Cost of destroying chemical weapons underestimated, report says


Congressional investigators say the Army is underestimating the cost of destroying its chemical weapons stockpiles at Aberdeen Proving Ground and seven other U.S. sites.

In a report made public yesterday by a nationwide citizens group with members in Maryland and elsewhere, the U.S. General Accounting Office (GAO) said the program could cost taxpayers nearly $11.4 billion -- nearly a sevenfold increase over the original estimate of $1.7 billion.

Two members of Congress, Democratic Rep. Glen Browder of Alabama and Republican Rep. James V. Hansen of Utah, also have introduced legislation requiring a strict financial review of the Army's Chemical Stockpile Emergency Pre- paredness Program, saying that there is little to show for the $200 million spent so far to protect communities near the stockpiles.

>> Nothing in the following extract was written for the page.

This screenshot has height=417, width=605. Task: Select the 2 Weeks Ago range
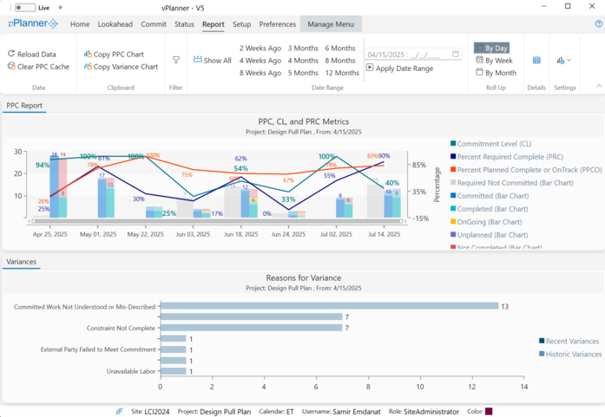click(260, 49)
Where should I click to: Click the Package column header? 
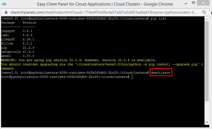[8, 23]
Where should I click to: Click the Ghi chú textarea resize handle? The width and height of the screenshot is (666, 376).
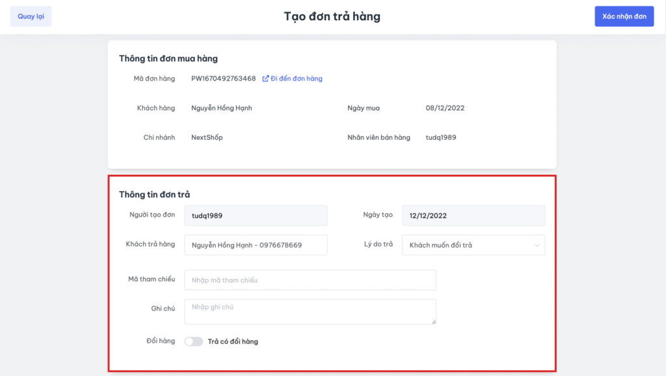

The disposal effort and the emergency program are run by an Army agency at Aberdeen.

The citizens group, which is fighting the Army's plan to build huge incinerators to destroy the weapons, said the GAO report documents the "runaway spending" of the disposal program.

"It's time to abandon incineration and get on with developing safer, more cost-effective alternatives," said Craig Williams of the Chemical Weapons Working Group.

The Army is operating a prototype incinerator on a remote Pacific island, and the first mainland incinerator is to start operation in September. Meanwhile, Army researchers at Aberdeen are studying chemical and biological means of destroying the stockpiles.

An Army spokeswoman acknowledged that the service is still learning the true cost of its chemical weapons disposal program.

Spokeswoman Marilyn Tischbin said the Army does not expect to find a cheaper way of destroying the stockpiles. And she said it is still a "reasonable assumption" that the Army can operate six U.S. incinerators, including one at Aberdeen, simultaneously.